German Air Force officer (1891–1939)

Leutnant Kurt Adolf Monnington (1891–1939) was a World War I flying ace credited with eight aerial victories.

==Biography==
Kurt Adolf Monnington was born on 29 September 1891 in Hamburg, the German Empire. His original service during World War I was with the German ground forces. He won an Iron Cross Second Class on 14 June 1915.
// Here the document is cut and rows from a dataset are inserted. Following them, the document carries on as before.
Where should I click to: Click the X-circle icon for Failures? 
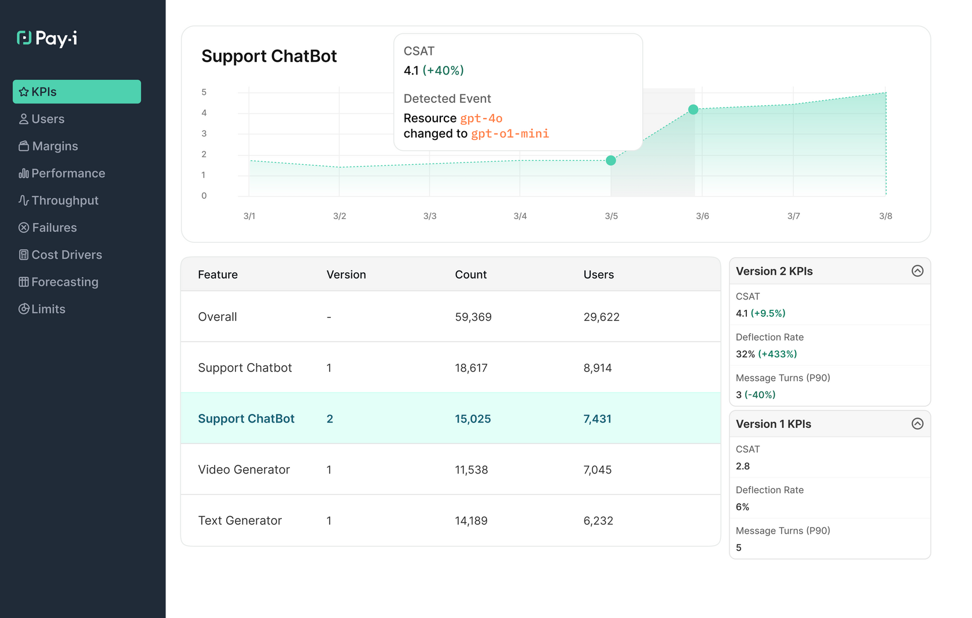pos(24,228)
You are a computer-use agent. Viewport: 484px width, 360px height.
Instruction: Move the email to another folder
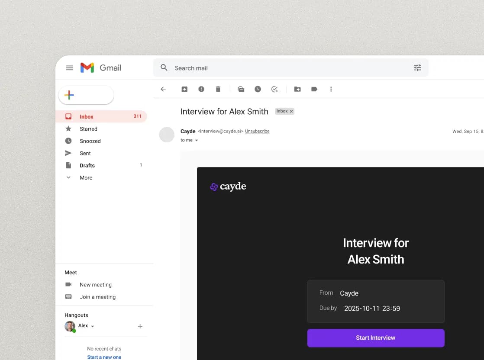(297, 89)
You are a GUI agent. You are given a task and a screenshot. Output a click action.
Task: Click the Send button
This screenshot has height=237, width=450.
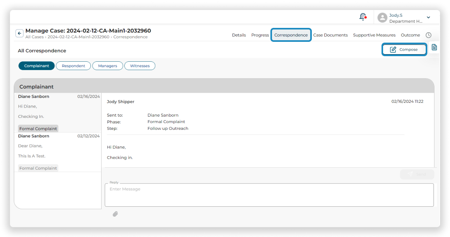417,174
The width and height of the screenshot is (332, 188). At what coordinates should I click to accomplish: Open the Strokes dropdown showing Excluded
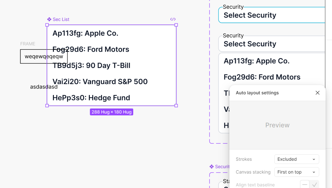coord(297,159)
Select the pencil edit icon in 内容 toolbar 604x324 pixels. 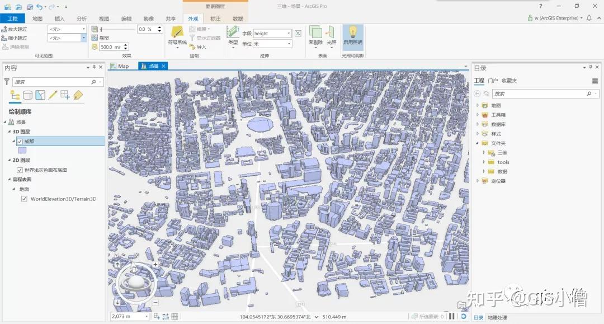click(x=54, y=95)
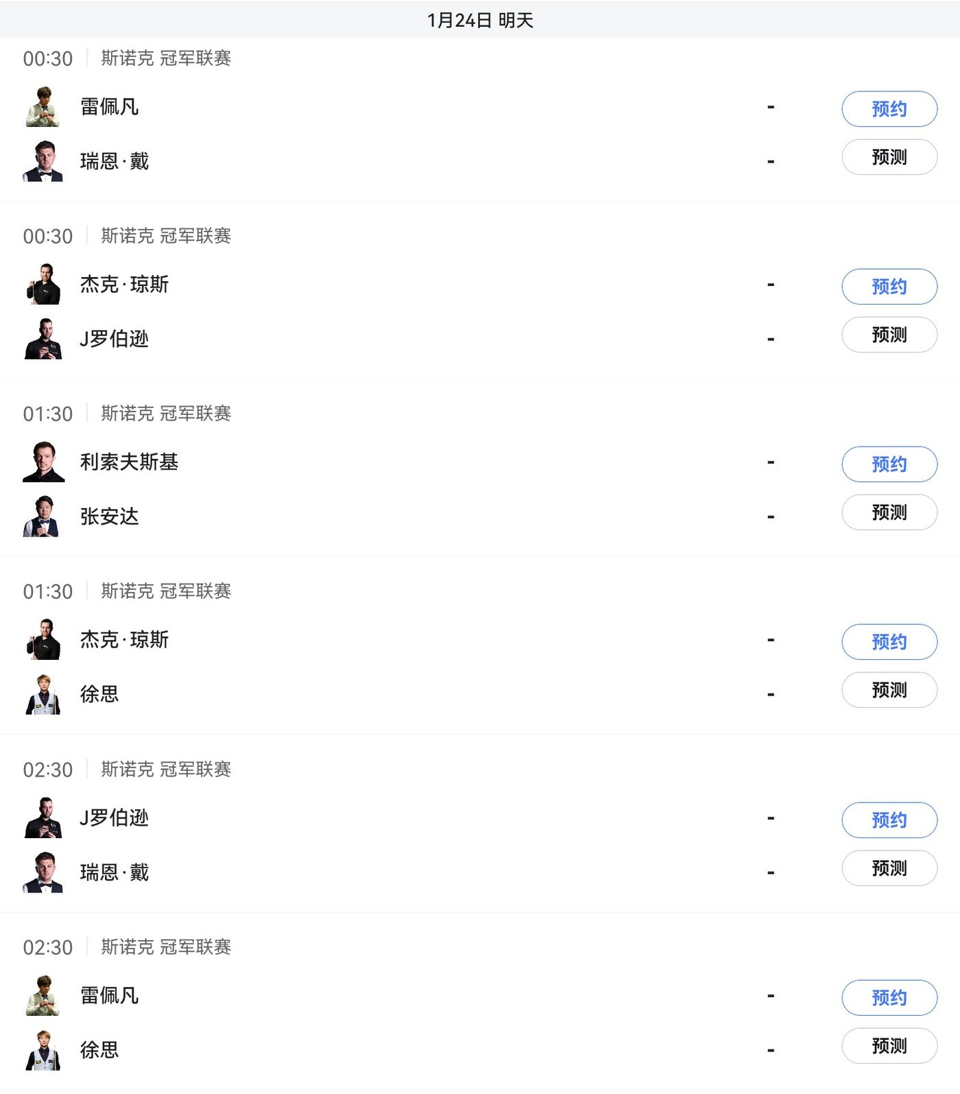This screenshot has height=1094, width=960.
Task: Click 张安达's player avatar
Action: [x=43, y=516]
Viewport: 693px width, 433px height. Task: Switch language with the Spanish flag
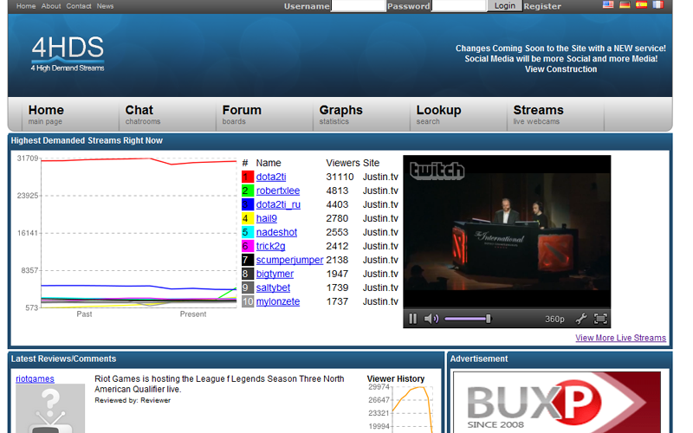pos(641,5)
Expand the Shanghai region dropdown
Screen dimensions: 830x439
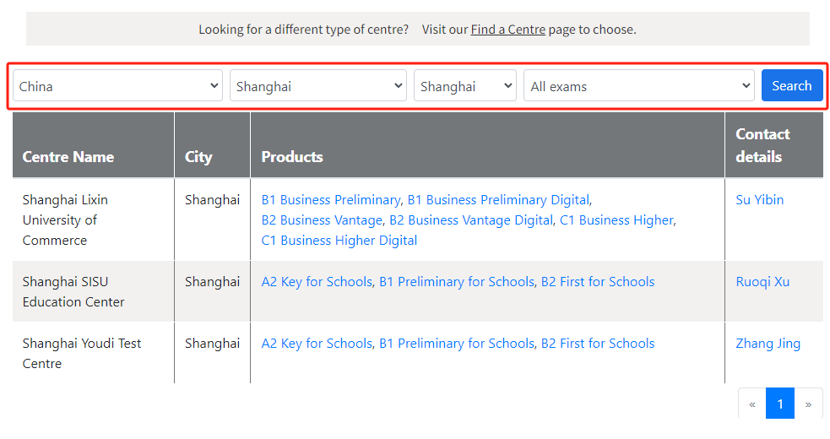click(317, 86)
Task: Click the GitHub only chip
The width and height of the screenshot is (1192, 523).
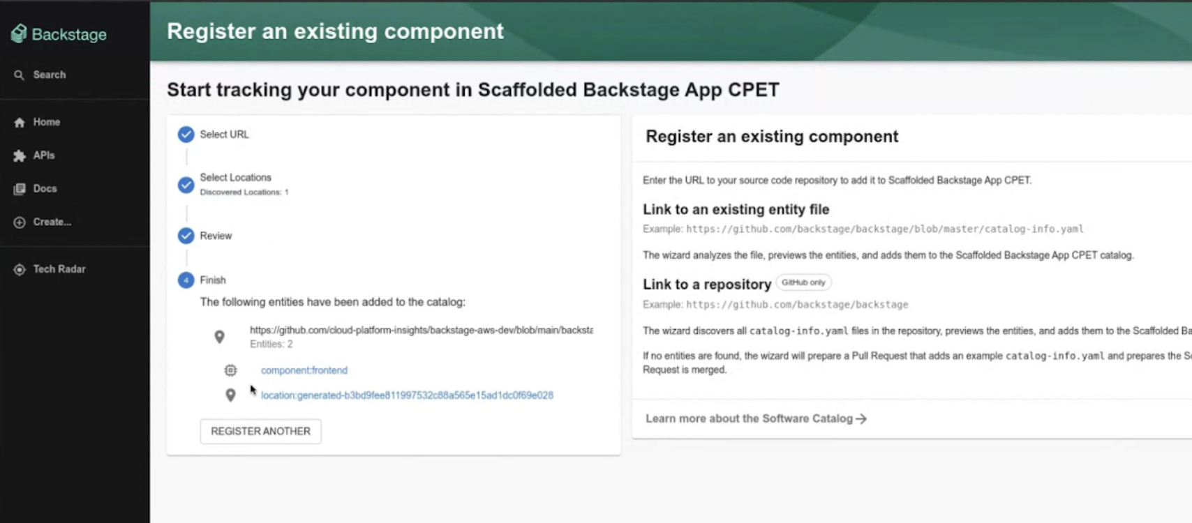Action: point(803,282)
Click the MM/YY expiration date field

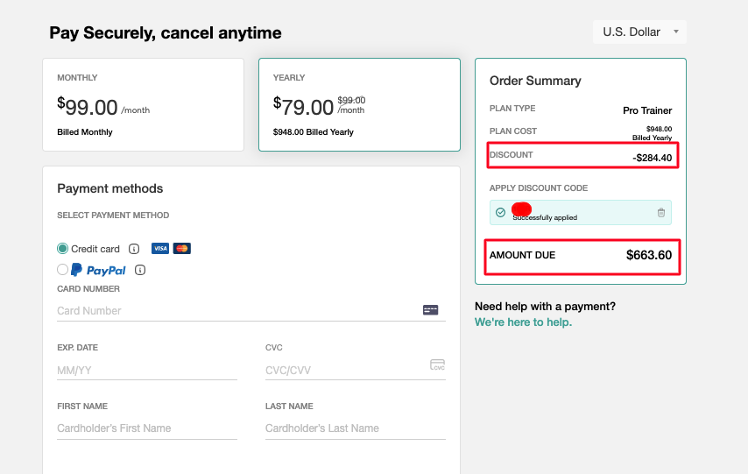[146, 371]
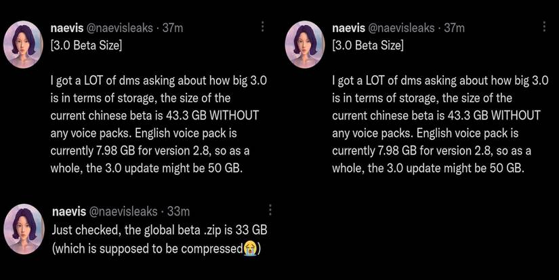Open more options on right 37m tweet
Image resolution: width=559 pixels, height=280 pixels.
[x=543, y=27]
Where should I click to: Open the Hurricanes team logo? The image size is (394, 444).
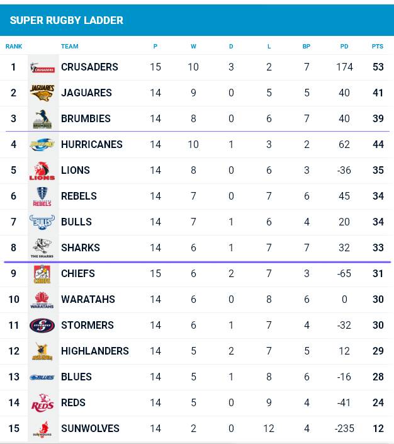click(42, 144)
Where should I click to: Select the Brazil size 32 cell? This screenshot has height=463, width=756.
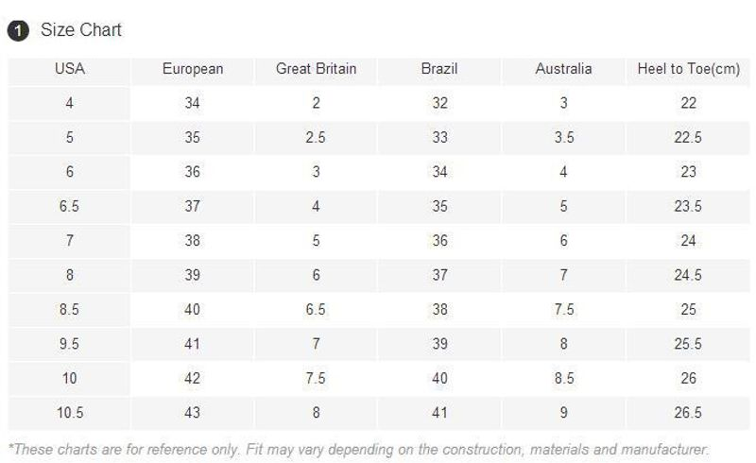[x=439, y=103]
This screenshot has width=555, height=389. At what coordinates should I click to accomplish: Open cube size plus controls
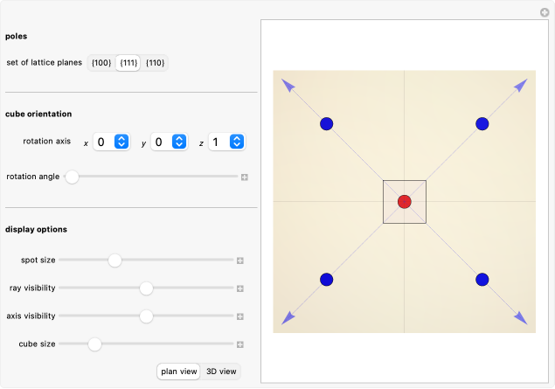[x=239, y=344]

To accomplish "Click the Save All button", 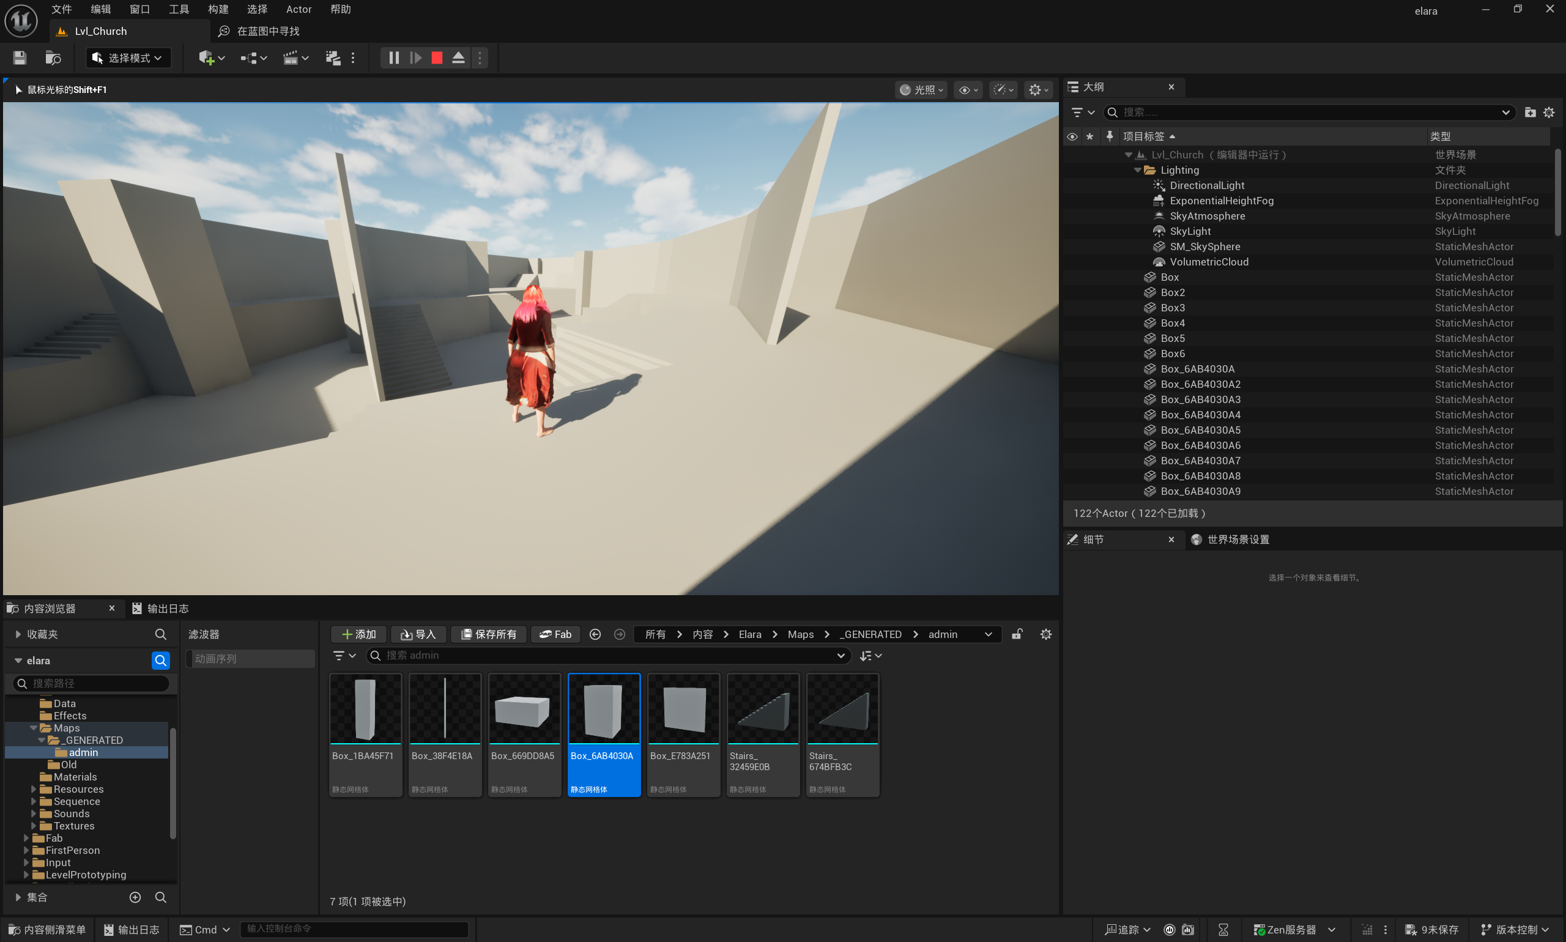I will pyautogui.click(x=488, y=634).
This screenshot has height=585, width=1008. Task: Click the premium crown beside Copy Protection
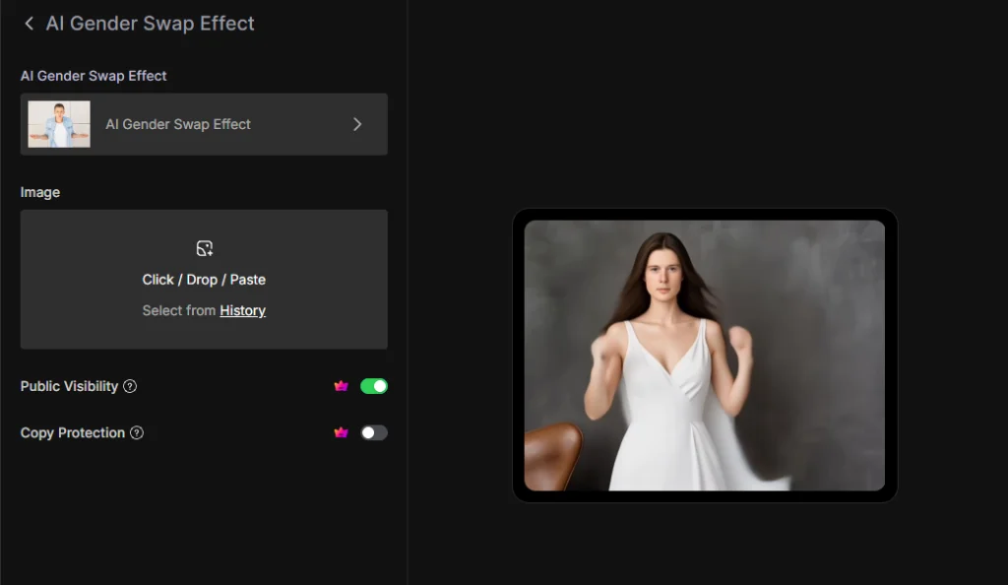click(x=341, y=432)
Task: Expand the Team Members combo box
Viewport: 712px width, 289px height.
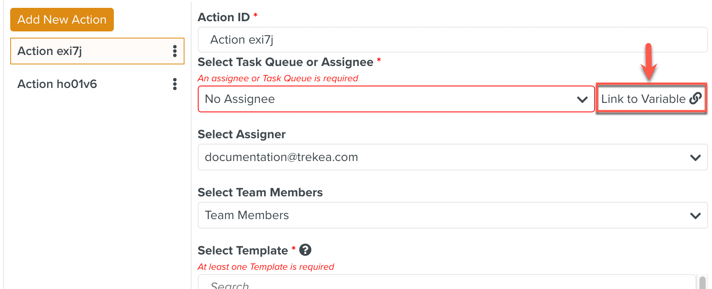Action: tap(453, 215)
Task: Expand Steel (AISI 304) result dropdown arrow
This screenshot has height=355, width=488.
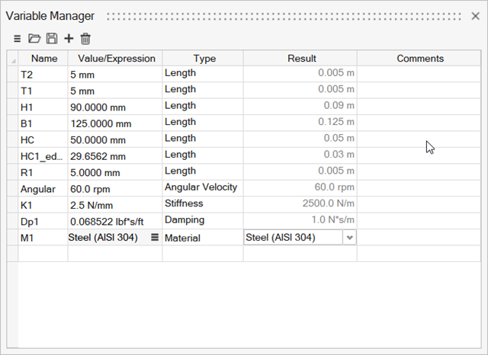Action: coord(349,238)

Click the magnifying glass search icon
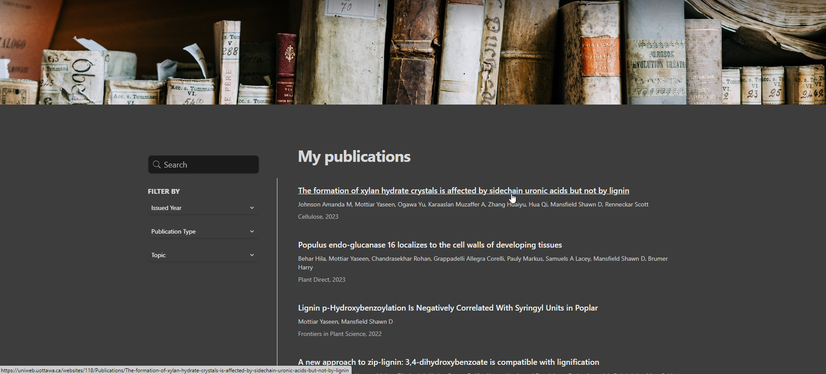(x=157, y=165)
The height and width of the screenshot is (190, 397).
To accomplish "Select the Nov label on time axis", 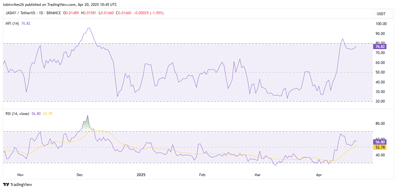I will 20,175.
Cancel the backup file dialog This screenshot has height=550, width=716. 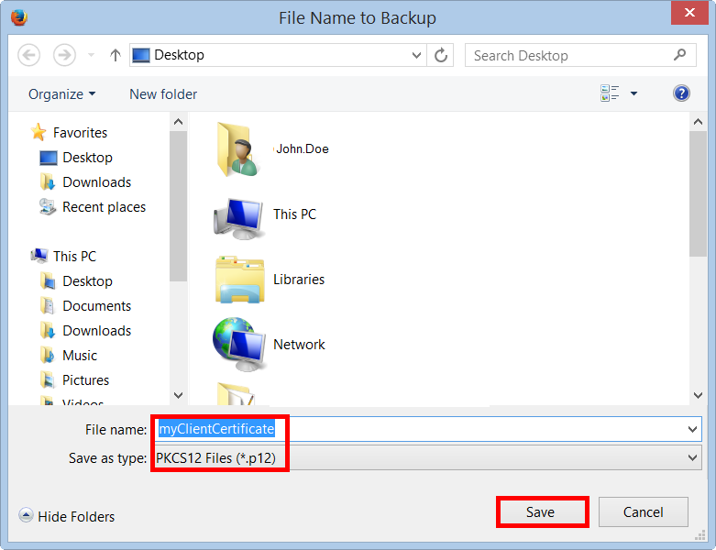pos(643,512)
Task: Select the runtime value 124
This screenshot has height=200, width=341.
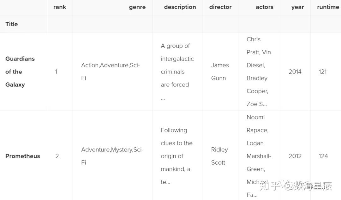Action: coord(323,156)
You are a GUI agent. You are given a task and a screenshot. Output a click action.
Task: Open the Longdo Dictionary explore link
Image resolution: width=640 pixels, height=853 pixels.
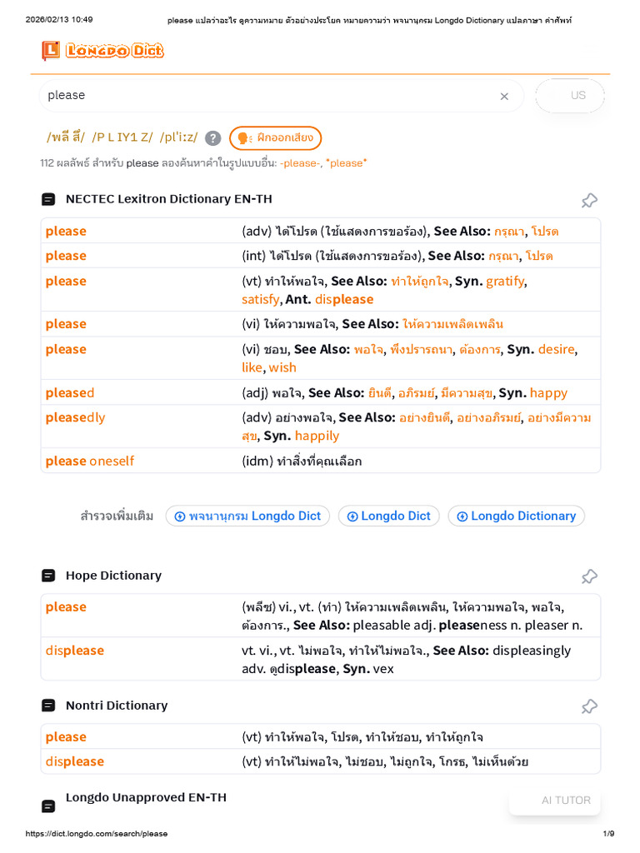[516, 516]

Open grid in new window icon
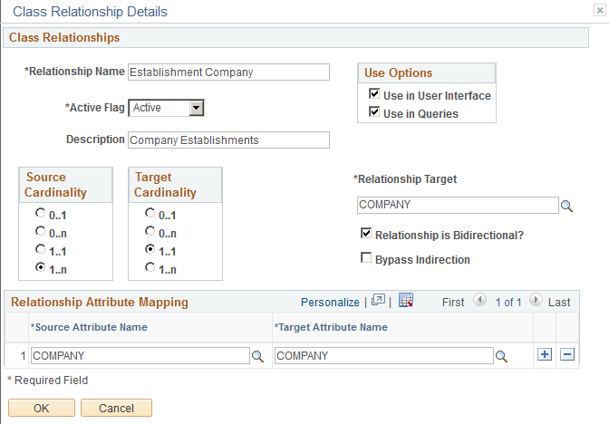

Monnington began his aviation career with a two-seater reconnaissance unit, Flieger-Abteilung (Flier Detachment) 62. After that seasoning, he was reassigned as a fighter pilot with Jagdstaffel (Fighter Squadron) 15 in 1917. His First Class Iron Cross came on 12 December 1917. He was one of the pilots who switched wholesale from Jasta 15 to Leutnant der Reserve August Raben's-commanded Jagdstaffel (Fighter Squadron) 18 in March 1918. Jasta 18 would center on Metz as its basis of operations.

On 11 May 1918, Monnington scored his first aerial victory, when he shot down a Royal Aircraft Factory SE.5a over Bailleul at 1825 hours. Mid-day on 5 June, he scored again, shooting down a Bristol F.2 Fighter north of Violanes, France.

His combat career following that concentrated on interception of bombers intruding into Germany. He shot down Airco DH.4 number D7223 from No. 99 Squadron RAF over Grosbliederstroff on 31 July 1918. On 12 August, Airco DH.9 number D2931 from No. 104 Squadron RAF of the Independent Air Force fell under Monnington's guns. The following day, two DH.9s from the same squadron collided while avoiding his fire; Monnington was credited with both victories.

On 10 October 1918, he downed yet another DH.9 from 104 Squadron. On 23 October, he scored his fifth victory against 104 Squadron, destroying DH.9 number D2932 over Fourasse Wood.

Leutnant Kurt Monnington ended his war with eight confirmed victories, both classes of the Iron Cross, and Württemberg's Military Service Cross.

He died in his native Hamburg of pneumonia on 17 February 1939 and was buried in Friedhof Diebstich.